Notre Dame athletic director Jack Swarbrick said that in his eight months on the job, he hasn't seen any issues — or any problems with Weis' comportment.

"What I've observed is uniformly positive," he said. "He's a guy who does a million small favors, or courtesies, for people. He was one of the first people to call (women's basketball coach Muffet McGraw) after that tough loss (in the NCAA tournament). And he reached out to call Father Jenkins after the controversy with President Obama."

After asking Weis to return this season, Swarbrick told him his first priority is to win football games.

"Don't focus on trying to modify people's perceptions of you," Swarbrick told him.

Weis won 19 games in his first two years. Any grumbling by alums would have been muffled by joyous renditions of "Cheer, Cheer for old Notre Dame."

But then Notre Dame went 3-9. And last season was arguably more deflating, especially a five-game stretch during which the Irish lost in four overtimes to Pittsburgh, got shut out at Boston College, barely beat Navy, blew a 23-10 fourth-quarter lead to Syracuse and failed to get a first down against USC until the final play of the third quarter.

Weis' critics bubbled to the surface. They sought reprisal for an array of sins. Weis had booted a beloved former Notre Dame administrator from practice. He cursed at a former player during a meeting. There were unpleasant incidents at businesses in South Bend.

Weis came off as arrogant and foul-mouthed to many in a "60 Minutes" piece. And he picked fights with the media, claiming they had "taken advantage" of Irish players in the wake of Tyrone Willingham's firing.

Weis swears he didn't read the newspaper rip jobs or listen to the nasty insults hurled his way in Notre Dame Stadium after the loss to 2-8 Syracuse.

"I have tunnel vision," he said. "Not that I don't care about what's being said, but I don't listen to it. I don't read it. I don't watch it. I don't go online. I don't do any of those things."

Emphasizing that point, Weis added: "After the Syracuse game, I'm worried more about my kid having a breakdown."

Weis said that he and wife Maura decided it would be better for Charlie Jr., a sophomore at St. Joseph's High School in South Bend, to stay home from Monday-Wednesday following the game.

"He must have had 50 kids come over to the house during those three days who said, 'Hey, Charlie, we've got your back. We've got you covered. We're worried about you,' " Weis said.

"By the end of the week, he had come out of it. And then we go to USC and it starts all over again. I sat with him Saturday after the (USC) game and said: 'You're going to school on Monday.' "

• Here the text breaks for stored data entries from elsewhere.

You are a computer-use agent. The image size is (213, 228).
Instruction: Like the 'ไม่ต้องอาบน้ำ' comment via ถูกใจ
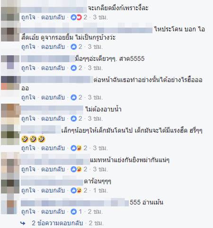[x=28, y=118]
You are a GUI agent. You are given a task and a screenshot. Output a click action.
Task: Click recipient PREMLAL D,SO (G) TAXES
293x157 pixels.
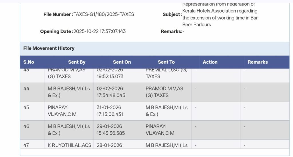pos(167,73)
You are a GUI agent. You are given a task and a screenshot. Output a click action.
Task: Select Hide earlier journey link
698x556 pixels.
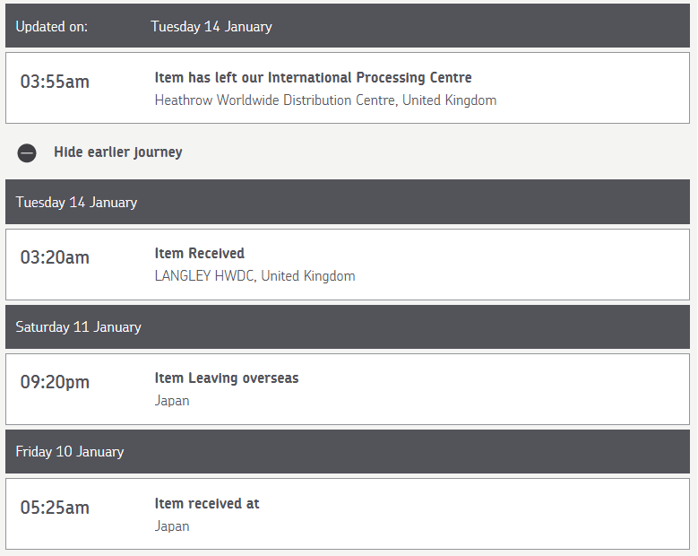point(118,152)
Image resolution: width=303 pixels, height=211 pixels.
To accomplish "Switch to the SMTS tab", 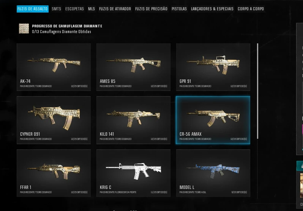I will click(57, 9).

Weis reassured his son after the 38-3 loss to USC, all the while not knowing whether Notre Dame would dismiss him.

"I thought there was a chance," he acknowledged, "I can tell you that Saturday night's sleep was not the best I've ever had in my life."

The next morning, Weis told school officials that he needed an assurance before he visited recruit Shaquelle Evans, a receiver from Inglewood, Calif.

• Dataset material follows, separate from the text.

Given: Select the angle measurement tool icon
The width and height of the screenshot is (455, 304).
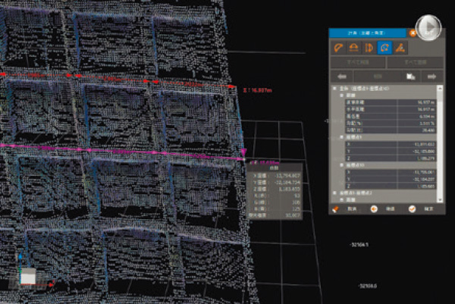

"I said: 'I have to be able to look him in the eye and tell him I'm the football coach,' " Weis recalled. "They said: 'That's what you should be telling him.' "

Notre Dame fueled speculation of a buyout by waiting three more days to announce that Weis would return in 2009.

But if Weis was bruised by the final two months of the season, his team didn't reflect it. The Irish dominated the Hawaii Bowl, beating the hometown Warriors 49-21 as quarterback Jimmy Clausen pitched a perfect game — 22-for-26 with four dropped balls and five touchdowns passes.

Then Weis beat out USC to sign Manti Te'o, a linebacker from Hawaii rated among the nation's best defensive players.

"That combination has fueled everyone's tank," Weis said.

A program saturated in misery now has momentum as its April 18 Blue-Gold game nears.

"What you want to do is establish personnel where you're competitive on a yearly basis," Weis said. "At Notre Dame, you don't want to have ebbs and flows like what has occurred."

Reminded that three losses marked a bad season under Lou Holtz, Weis replied: "You want to get to the point where that is a bad year."